Goal of the exercise: The word "Launch" occurs in some lines of the data. Return each such line.

Collected data entries

⟨

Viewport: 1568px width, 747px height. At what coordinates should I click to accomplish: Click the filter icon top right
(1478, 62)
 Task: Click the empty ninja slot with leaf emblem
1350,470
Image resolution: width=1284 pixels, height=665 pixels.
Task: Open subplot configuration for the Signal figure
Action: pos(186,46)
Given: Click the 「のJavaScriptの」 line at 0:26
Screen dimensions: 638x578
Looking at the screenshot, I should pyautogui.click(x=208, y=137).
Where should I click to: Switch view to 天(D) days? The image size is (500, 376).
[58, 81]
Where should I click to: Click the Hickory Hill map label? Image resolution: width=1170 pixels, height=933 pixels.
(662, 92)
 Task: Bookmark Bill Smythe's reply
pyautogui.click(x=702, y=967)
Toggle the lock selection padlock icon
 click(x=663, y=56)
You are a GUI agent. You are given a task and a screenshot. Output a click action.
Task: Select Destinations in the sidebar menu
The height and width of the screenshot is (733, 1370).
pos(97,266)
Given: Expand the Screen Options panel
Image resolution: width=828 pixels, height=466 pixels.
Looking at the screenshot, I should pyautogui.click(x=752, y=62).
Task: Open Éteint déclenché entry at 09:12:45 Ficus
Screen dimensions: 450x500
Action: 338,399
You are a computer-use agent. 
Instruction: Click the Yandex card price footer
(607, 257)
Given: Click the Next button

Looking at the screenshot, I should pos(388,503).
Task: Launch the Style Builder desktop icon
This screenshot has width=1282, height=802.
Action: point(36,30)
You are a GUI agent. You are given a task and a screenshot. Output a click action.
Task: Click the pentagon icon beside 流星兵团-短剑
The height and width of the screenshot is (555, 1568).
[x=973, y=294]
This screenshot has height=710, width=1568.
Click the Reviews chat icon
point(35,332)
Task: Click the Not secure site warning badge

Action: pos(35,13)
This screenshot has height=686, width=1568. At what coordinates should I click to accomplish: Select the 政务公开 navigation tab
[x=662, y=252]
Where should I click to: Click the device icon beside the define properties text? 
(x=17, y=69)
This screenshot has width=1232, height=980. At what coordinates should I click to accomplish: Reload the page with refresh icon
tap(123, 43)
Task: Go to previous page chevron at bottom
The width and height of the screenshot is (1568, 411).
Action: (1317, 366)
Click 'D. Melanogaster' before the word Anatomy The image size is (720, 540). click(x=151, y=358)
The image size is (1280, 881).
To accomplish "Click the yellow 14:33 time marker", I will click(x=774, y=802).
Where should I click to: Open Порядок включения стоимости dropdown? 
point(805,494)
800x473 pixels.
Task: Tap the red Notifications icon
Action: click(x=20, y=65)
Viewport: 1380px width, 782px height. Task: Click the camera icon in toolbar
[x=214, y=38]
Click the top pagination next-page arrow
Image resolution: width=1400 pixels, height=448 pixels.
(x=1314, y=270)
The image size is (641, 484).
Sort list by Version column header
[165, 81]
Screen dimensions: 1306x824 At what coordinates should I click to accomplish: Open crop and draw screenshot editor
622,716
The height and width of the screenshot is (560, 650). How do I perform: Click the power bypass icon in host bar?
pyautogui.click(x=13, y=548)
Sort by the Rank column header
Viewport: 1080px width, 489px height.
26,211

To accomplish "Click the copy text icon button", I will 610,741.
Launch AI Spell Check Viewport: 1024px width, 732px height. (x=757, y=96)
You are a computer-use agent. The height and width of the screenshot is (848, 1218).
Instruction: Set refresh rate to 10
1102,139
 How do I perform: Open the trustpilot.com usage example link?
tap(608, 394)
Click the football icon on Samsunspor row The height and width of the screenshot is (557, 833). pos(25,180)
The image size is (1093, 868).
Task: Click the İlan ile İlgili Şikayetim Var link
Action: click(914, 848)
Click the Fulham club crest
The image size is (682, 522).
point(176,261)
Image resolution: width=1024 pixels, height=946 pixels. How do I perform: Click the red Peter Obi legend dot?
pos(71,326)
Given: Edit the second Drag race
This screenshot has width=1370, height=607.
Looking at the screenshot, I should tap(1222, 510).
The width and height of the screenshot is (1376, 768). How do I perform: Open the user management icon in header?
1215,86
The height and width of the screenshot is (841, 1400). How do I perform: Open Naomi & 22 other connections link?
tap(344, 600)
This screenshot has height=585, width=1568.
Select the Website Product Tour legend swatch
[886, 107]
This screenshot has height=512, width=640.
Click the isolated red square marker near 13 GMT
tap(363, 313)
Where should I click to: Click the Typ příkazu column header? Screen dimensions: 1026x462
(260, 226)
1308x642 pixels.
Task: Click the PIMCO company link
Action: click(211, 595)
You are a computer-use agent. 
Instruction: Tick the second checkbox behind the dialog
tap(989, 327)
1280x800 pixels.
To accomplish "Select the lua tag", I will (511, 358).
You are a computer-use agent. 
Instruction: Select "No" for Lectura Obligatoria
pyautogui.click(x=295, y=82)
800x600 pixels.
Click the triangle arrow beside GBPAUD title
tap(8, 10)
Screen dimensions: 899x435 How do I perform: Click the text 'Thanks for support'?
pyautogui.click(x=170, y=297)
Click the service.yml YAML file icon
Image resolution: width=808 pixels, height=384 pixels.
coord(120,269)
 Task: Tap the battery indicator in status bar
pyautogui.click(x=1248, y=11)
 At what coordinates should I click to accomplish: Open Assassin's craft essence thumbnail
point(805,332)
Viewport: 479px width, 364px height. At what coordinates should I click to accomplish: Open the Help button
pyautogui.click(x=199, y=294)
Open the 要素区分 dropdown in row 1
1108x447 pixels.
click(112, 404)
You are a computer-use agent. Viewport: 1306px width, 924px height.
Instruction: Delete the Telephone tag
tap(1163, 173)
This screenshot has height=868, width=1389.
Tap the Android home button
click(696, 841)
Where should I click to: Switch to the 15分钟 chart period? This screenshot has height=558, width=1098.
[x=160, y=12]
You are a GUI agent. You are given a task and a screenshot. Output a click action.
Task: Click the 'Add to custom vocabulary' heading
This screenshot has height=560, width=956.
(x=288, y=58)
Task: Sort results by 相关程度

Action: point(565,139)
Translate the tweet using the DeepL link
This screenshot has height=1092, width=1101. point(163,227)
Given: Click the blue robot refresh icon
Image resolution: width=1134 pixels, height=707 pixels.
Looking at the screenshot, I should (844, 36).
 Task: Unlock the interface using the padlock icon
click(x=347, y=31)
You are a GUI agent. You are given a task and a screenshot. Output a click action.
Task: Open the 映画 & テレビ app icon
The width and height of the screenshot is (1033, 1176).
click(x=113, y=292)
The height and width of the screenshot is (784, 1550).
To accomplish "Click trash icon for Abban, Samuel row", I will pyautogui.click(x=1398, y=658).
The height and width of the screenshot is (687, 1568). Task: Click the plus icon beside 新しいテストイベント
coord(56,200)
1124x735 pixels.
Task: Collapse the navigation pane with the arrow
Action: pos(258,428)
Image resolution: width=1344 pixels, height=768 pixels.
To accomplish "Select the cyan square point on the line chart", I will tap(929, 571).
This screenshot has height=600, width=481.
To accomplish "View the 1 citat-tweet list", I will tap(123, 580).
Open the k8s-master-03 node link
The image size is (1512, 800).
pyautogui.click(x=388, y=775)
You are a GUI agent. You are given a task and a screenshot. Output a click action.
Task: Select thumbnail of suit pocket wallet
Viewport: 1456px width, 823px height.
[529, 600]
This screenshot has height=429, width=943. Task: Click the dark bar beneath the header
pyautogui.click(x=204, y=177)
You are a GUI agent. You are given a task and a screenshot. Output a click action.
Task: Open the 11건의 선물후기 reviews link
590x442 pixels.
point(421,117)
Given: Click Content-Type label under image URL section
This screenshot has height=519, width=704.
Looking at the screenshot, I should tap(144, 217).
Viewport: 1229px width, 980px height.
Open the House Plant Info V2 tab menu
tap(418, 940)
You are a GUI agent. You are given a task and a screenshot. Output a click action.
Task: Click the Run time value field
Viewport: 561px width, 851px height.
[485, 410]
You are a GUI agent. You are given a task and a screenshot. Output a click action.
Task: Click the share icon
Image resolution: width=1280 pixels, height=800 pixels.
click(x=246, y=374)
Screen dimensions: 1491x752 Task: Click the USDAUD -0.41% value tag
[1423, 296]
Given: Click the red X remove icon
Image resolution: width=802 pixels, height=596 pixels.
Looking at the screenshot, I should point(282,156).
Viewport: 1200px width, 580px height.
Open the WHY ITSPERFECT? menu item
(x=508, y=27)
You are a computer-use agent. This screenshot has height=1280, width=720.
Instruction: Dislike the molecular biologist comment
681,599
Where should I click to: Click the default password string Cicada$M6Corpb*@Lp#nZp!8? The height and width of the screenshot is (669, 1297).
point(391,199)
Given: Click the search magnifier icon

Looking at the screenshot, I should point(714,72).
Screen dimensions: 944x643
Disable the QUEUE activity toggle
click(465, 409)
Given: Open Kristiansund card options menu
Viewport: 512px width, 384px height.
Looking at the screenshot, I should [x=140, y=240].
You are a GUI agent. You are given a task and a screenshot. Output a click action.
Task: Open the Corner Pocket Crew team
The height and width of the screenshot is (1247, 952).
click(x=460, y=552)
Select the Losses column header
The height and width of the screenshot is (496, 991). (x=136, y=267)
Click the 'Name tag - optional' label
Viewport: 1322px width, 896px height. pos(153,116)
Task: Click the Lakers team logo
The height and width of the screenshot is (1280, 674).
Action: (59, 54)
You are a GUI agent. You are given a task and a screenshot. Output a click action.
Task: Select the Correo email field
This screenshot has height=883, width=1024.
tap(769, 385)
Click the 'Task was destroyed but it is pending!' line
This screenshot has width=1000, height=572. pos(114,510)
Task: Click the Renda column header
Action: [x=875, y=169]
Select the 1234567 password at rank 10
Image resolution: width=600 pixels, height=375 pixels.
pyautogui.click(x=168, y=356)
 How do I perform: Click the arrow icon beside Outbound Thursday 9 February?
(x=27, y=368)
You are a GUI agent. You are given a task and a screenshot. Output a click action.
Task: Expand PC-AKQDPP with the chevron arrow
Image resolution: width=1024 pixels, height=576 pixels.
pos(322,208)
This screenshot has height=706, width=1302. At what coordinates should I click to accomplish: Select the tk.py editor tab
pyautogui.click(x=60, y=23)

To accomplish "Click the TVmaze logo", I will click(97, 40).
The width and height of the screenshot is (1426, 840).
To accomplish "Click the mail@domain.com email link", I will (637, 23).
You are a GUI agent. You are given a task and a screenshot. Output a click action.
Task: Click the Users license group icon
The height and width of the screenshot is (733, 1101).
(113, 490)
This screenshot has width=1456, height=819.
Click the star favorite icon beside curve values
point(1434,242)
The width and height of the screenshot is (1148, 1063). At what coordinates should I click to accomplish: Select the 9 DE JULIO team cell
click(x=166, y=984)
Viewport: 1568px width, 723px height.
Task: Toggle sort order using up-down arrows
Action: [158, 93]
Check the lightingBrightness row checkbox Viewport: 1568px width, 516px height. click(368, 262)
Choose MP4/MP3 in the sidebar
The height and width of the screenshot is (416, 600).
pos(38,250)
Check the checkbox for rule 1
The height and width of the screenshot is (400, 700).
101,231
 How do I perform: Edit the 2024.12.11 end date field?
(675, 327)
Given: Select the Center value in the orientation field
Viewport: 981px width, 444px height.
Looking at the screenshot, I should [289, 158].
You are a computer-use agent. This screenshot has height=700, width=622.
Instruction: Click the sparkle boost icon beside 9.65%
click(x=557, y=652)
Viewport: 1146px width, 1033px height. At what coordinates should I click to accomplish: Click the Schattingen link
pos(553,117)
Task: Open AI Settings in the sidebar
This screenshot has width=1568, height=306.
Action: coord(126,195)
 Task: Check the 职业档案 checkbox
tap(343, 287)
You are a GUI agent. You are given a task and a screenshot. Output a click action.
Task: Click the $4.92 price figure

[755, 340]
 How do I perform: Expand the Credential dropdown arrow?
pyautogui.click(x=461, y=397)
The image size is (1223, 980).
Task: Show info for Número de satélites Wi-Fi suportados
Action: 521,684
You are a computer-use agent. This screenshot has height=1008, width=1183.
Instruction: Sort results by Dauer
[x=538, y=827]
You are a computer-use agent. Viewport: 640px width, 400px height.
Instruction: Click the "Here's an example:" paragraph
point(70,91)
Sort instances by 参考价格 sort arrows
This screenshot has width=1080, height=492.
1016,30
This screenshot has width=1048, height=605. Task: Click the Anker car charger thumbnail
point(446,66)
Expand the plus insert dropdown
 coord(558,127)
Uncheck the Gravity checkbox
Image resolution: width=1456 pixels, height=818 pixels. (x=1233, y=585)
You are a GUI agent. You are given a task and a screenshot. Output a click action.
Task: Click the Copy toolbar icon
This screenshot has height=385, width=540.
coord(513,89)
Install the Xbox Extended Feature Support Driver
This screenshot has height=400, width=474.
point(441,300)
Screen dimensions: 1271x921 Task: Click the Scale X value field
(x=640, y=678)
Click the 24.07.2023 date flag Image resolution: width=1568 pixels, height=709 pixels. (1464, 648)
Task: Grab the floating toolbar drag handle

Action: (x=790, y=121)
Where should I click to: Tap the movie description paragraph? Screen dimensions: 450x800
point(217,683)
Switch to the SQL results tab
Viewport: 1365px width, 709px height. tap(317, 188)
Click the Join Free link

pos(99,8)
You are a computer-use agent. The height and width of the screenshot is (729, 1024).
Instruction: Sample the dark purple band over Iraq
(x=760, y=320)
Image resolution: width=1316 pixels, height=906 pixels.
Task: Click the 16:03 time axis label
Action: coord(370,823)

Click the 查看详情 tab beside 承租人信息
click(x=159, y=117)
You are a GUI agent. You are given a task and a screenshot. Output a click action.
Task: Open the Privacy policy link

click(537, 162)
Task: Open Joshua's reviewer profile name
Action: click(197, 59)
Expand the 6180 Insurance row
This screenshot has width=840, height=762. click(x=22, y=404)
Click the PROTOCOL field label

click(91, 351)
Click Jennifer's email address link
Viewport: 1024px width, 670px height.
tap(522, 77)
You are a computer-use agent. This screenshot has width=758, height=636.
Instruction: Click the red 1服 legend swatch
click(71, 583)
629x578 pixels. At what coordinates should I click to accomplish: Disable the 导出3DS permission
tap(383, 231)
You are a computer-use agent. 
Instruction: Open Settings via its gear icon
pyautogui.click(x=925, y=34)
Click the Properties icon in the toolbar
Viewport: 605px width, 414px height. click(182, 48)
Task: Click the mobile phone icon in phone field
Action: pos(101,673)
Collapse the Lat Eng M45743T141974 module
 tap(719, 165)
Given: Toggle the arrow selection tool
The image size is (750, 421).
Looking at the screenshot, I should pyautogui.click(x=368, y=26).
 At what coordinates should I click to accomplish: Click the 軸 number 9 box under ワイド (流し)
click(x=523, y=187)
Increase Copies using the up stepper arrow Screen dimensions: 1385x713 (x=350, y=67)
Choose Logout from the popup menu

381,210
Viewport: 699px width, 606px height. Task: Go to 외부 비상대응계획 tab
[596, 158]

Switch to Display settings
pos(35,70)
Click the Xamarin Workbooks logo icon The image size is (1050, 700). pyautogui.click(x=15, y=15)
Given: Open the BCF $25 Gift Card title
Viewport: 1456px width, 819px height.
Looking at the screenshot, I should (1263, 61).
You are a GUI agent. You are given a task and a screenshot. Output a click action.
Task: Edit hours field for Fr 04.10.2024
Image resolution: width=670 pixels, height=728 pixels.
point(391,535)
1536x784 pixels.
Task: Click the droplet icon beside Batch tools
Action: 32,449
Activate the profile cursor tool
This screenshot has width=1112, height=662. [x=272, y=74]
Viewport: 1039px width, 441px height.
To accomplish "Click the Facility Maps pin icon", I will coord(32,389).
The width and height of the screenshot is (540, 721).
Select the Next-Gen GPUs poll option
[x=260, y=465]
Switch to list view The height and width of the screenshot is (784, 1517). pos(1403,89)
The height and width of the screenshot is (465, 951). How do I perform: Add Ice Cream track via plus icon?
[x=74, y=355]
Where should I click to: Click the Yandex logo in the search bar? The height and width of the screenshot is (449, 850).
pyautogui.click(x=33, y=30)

⟩

Exercise result:
Task: Launch the Style Builder desktop icon
Launch AI Spell Check Viewport: 1024px width, 732px height. (x=757, y=96)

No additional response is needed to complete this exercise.